Jeśli szukasz idealnej rodzinnej wycieczki, która łączy w sobie umiarkowany wysiłek, piękne widoki i bliskość natury, wejście na szczyt Zadzierna z Paprotek to idealna propozycja! My właśnie zdecydowaliśmy się na ten spacer z naszymi dziećmi i był to niezapomniany dzień, który długo będziemy wspominać. Poniżej opisuję naszą przygodę, by zainspirować Was do wybrania się w te malownicze rejony.

Dlaczego Zadzierna?

Zacznę od tego, że Zadzierna to najwyższy szczyt Bramy Lubawskiej.
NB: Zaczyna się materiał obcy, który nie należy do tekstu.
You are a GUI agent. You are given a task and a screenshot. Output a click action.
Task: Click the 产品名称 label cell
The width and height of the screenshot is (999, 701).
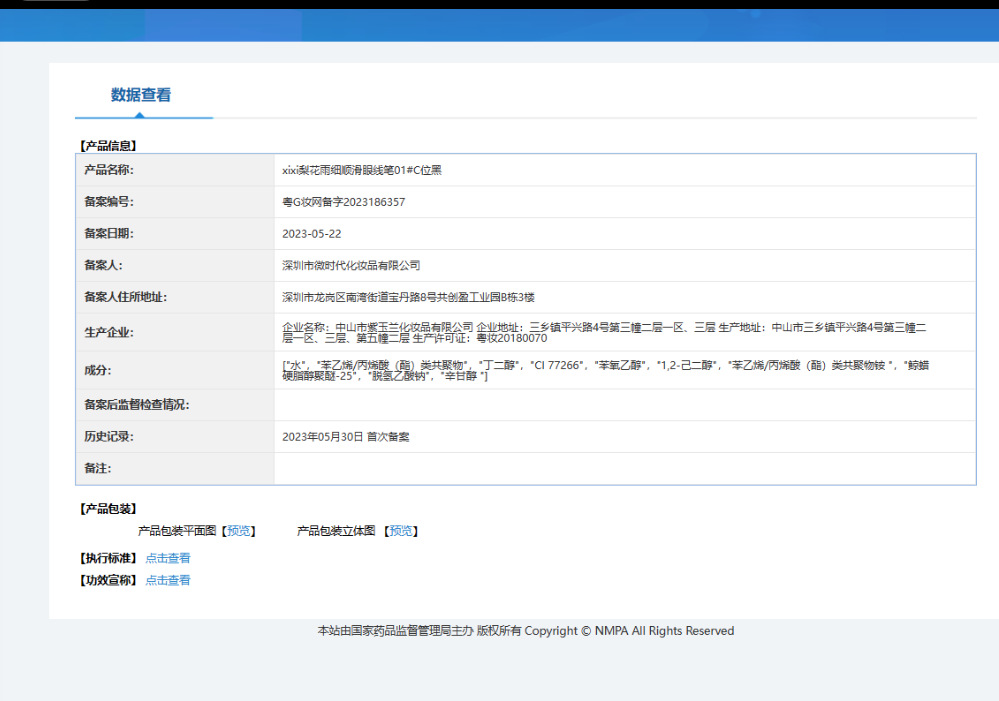click(175, 170)
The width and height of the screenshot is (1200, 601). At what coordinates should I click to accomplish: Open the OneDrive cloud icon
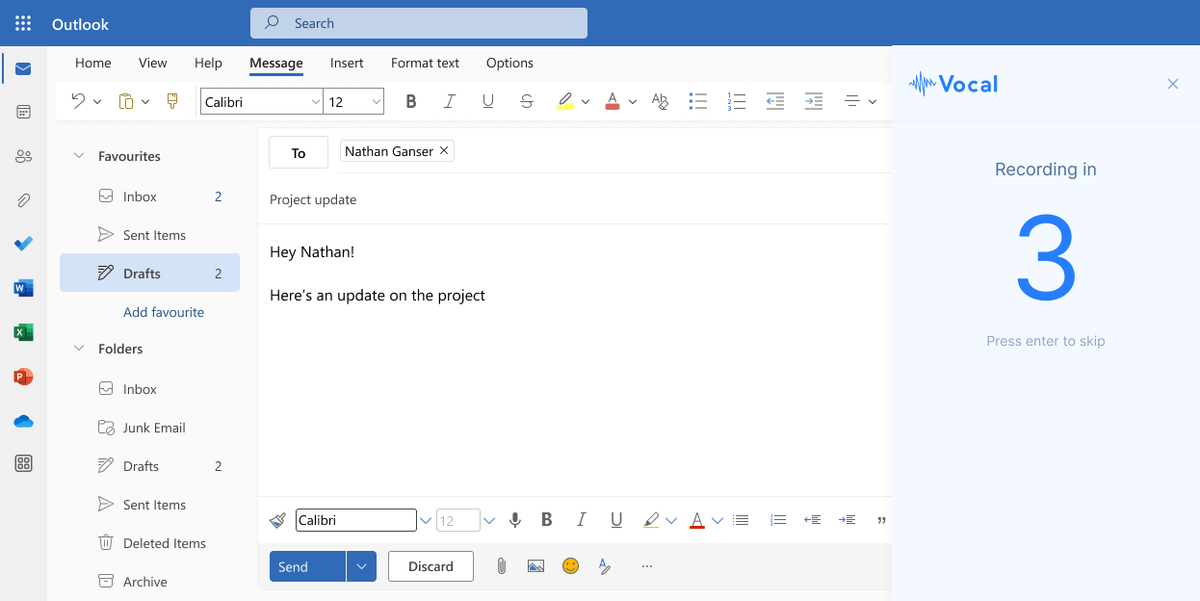[x=23, y=421]
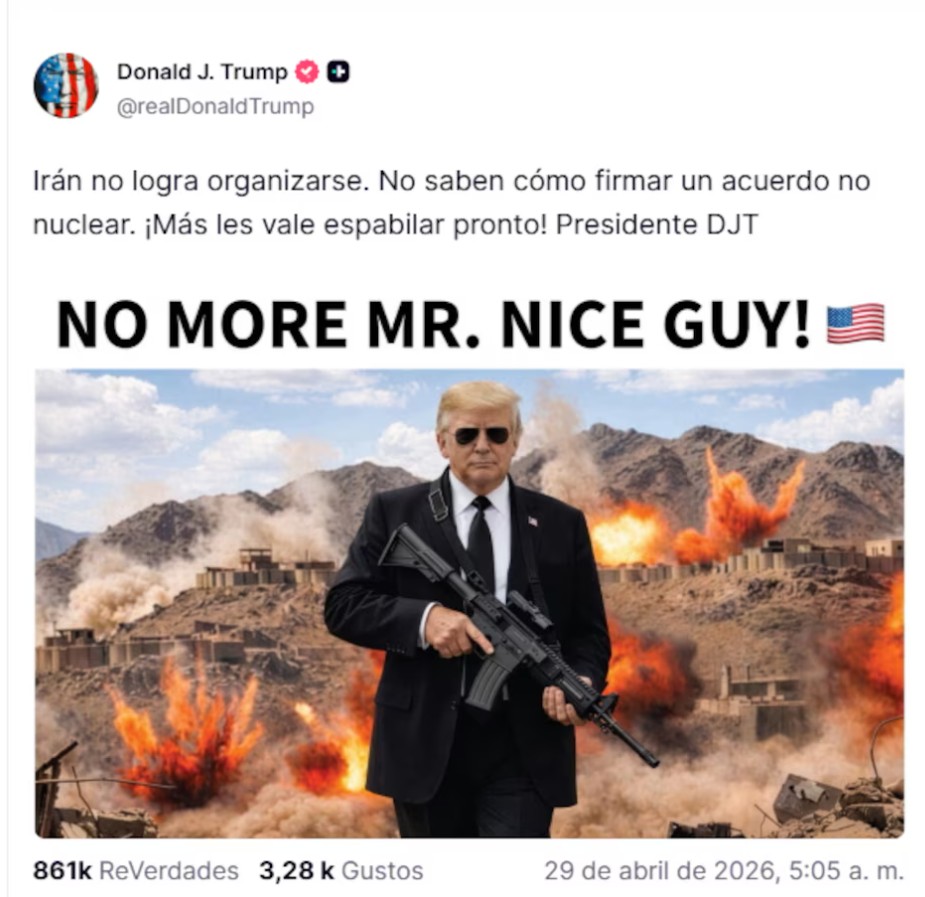Click the flag lapel pin on the suit

[x=533, y=521]
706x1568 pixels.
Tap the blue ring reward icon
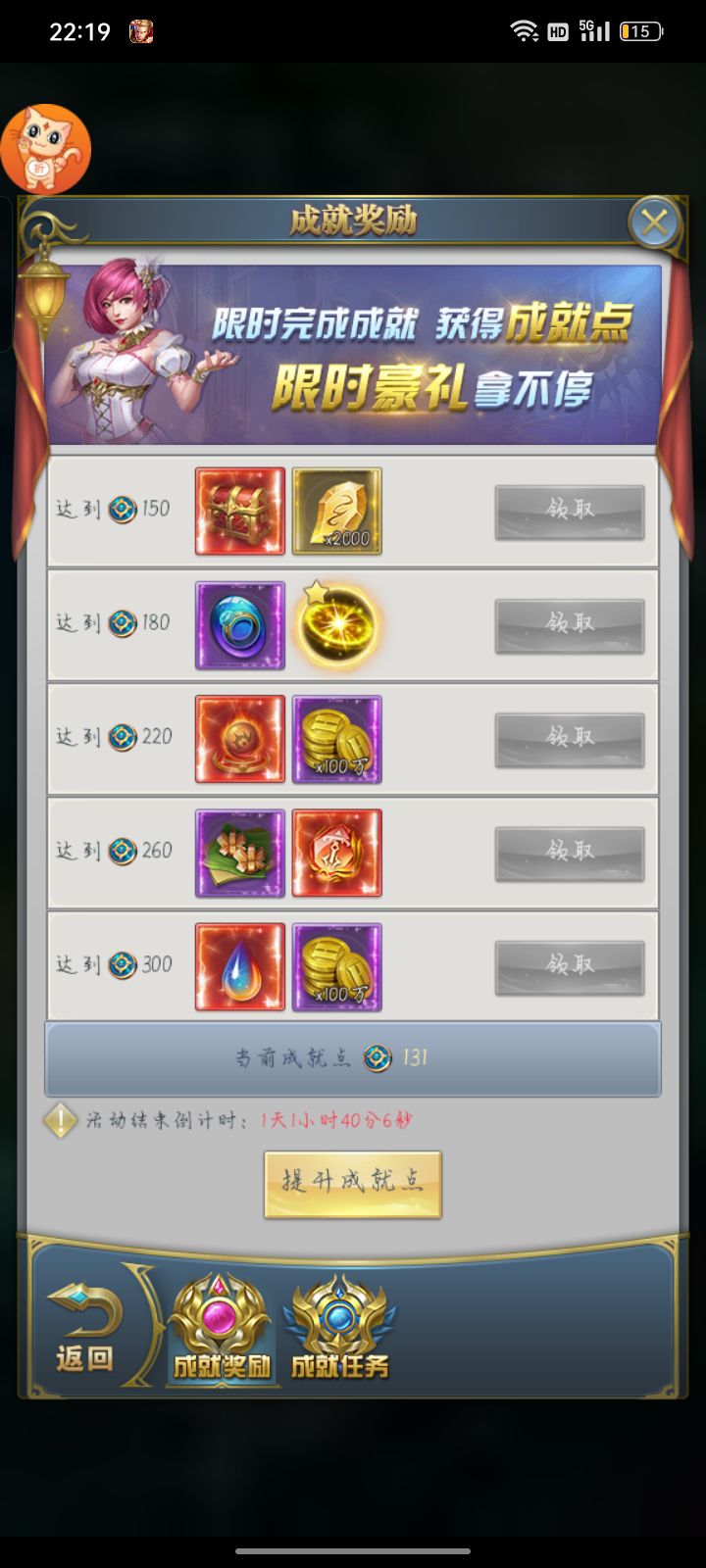(240, 625)
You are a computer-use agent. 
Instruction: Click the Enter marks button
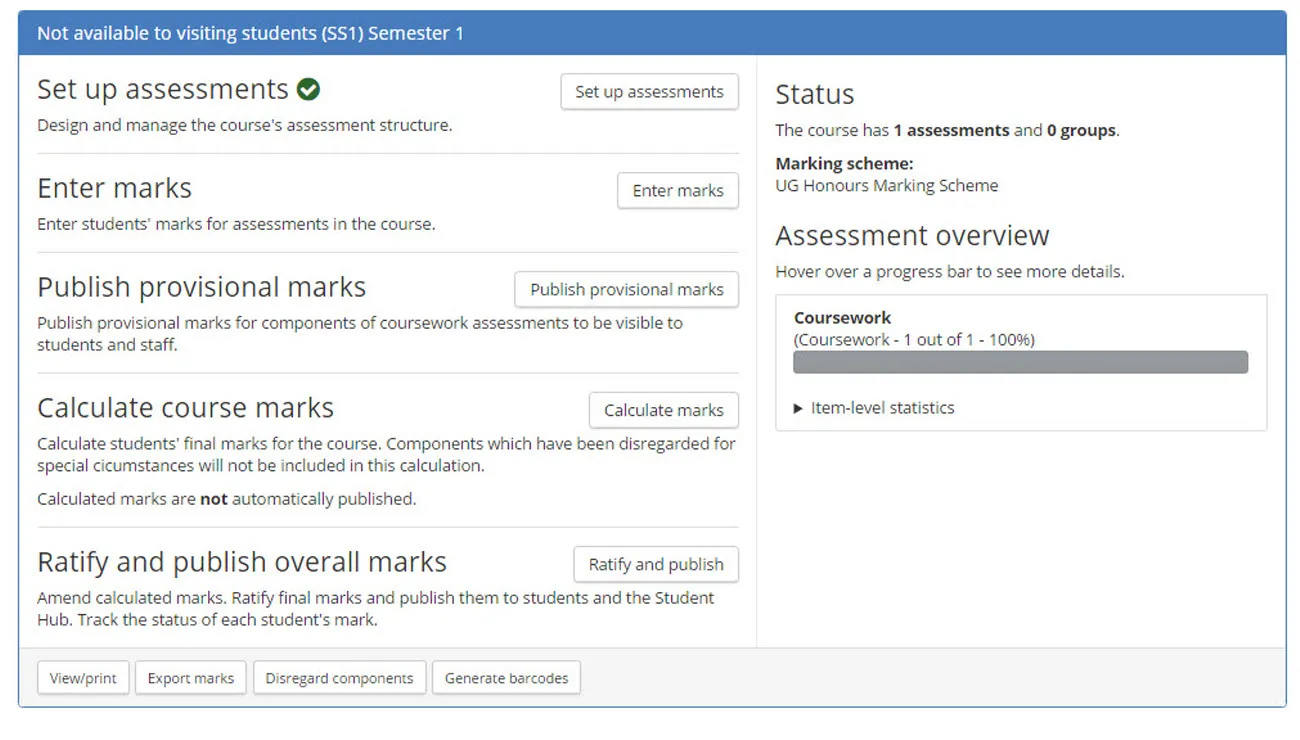click(678, 191)
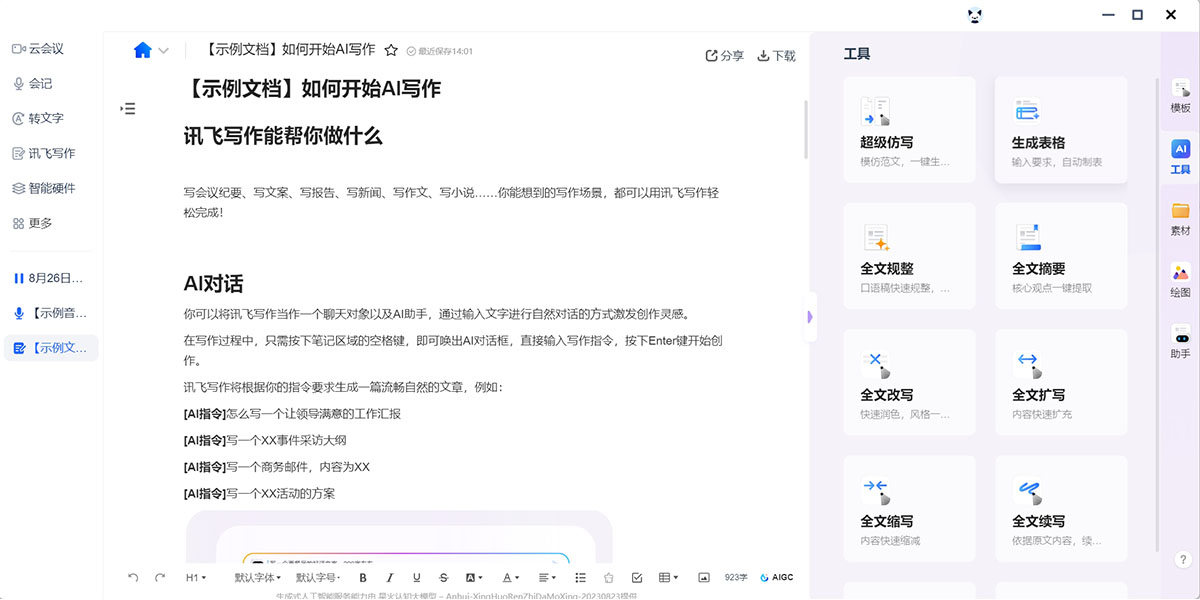Open the font color picker
This screenshot has width=1200, height=600.
tap(510, 578)
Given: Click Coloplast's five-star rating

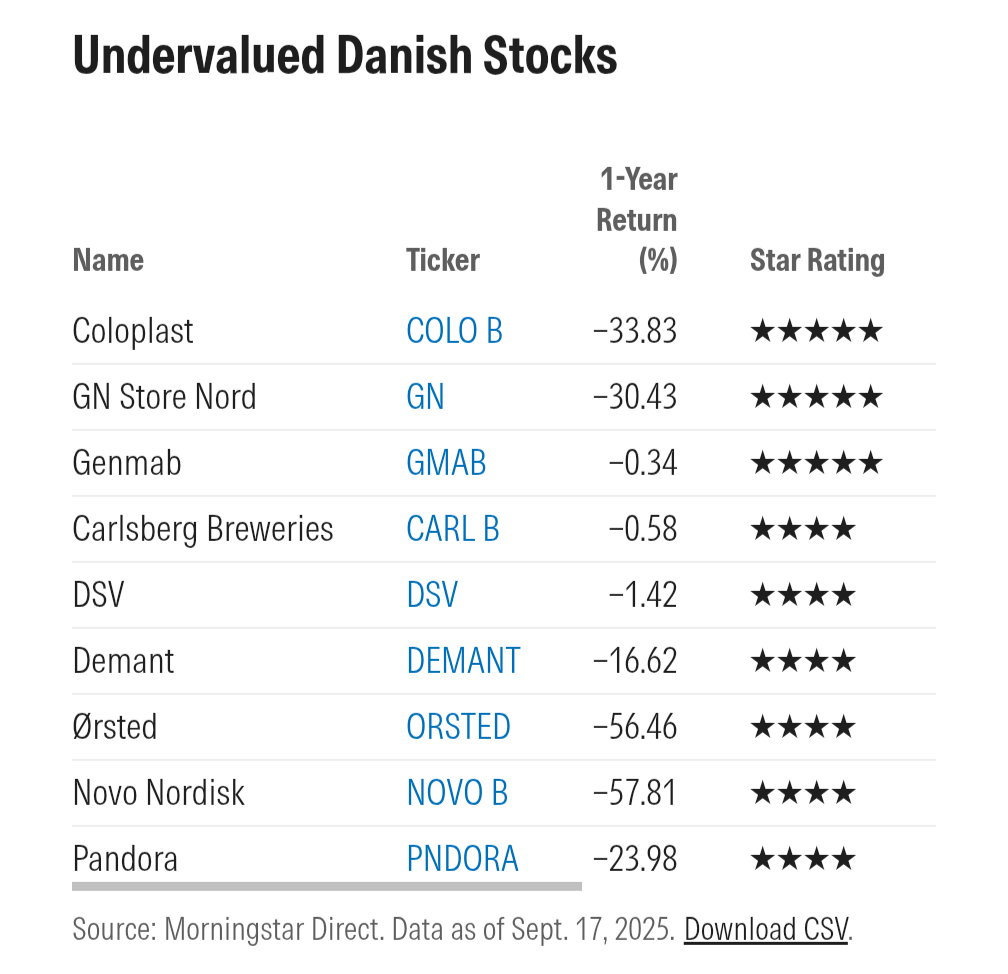Looking at the screenshot, I should pos(816,332).
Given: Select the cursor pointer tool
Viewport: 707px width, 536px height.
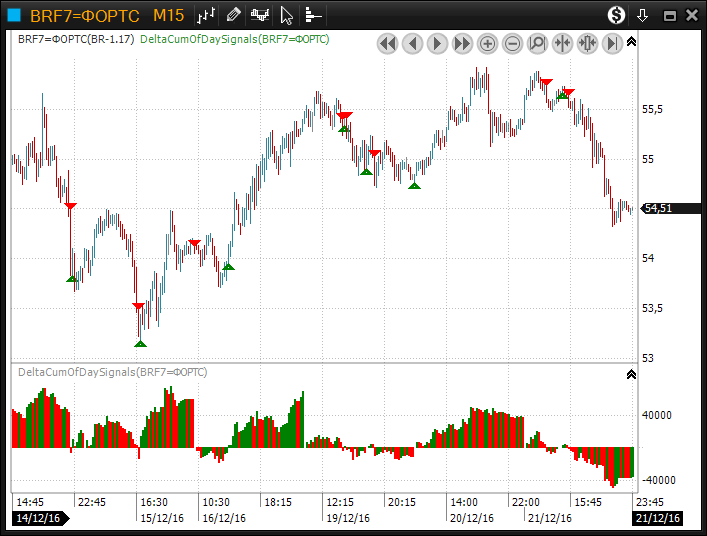Looking at the screenshot, I should tap(287, 16).
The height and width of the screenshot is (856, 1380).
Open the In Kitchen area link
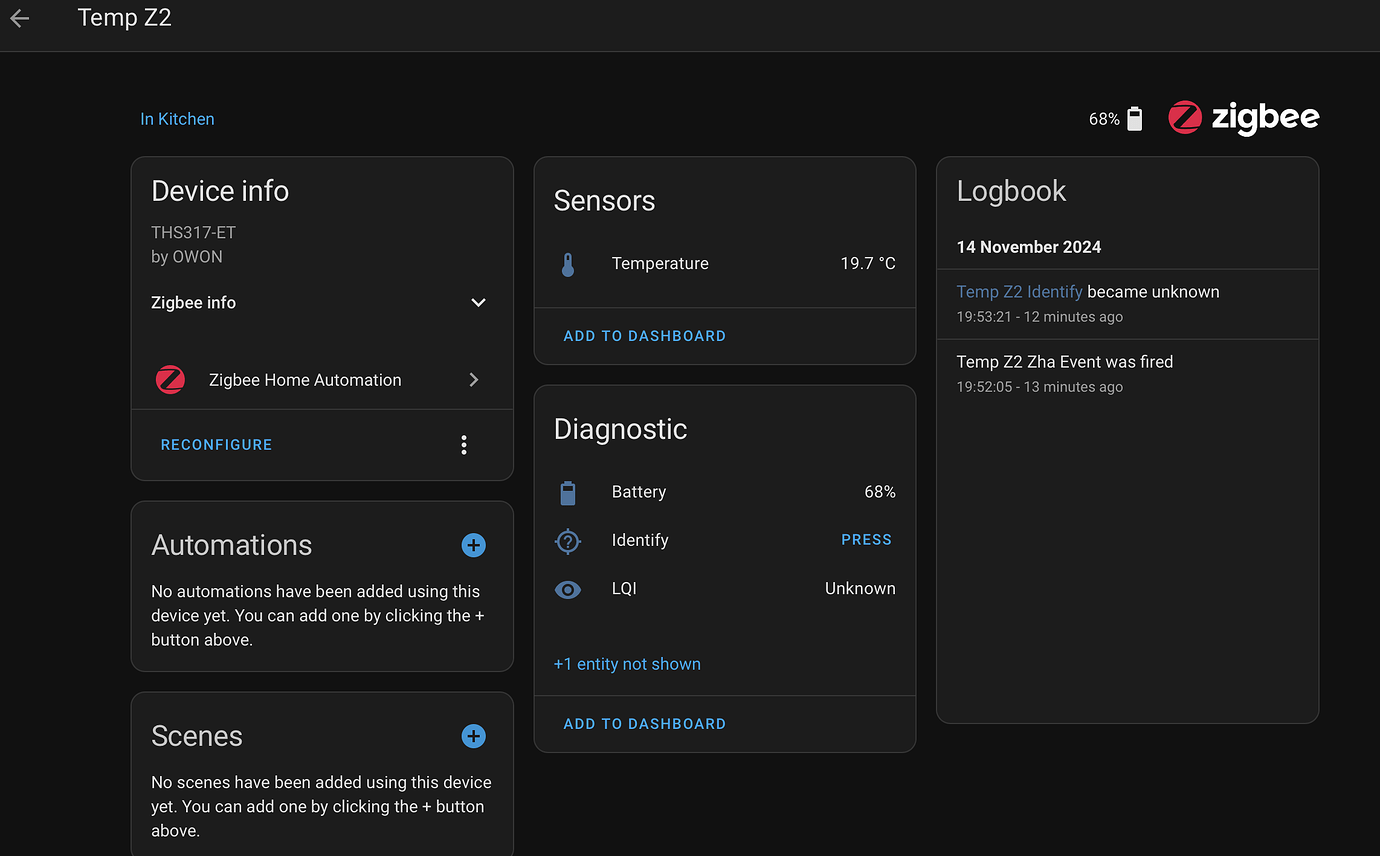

Mierzy 724 m n.p.m i leży nad zachwycającym Jeziorem Bukówka.

Zdawać by się mogło, że to mało imponująca góra i cóż może zaoferować... Pokażę Ci, że całkiem sporo.

Zadzierna jest jednym z tych szczytów, które oferują przepiękne widoki na okoliczne góry i jeziora, a jednocześnie nie są zbyt wymagające, co czyni je idealnym celem dla rodzin z dziećmi. Sama trasa z Paprotek jest średniej trudności, dzięki czemu nawet młodsze dzieci mogą czerpać radość z górskiej wędrówki.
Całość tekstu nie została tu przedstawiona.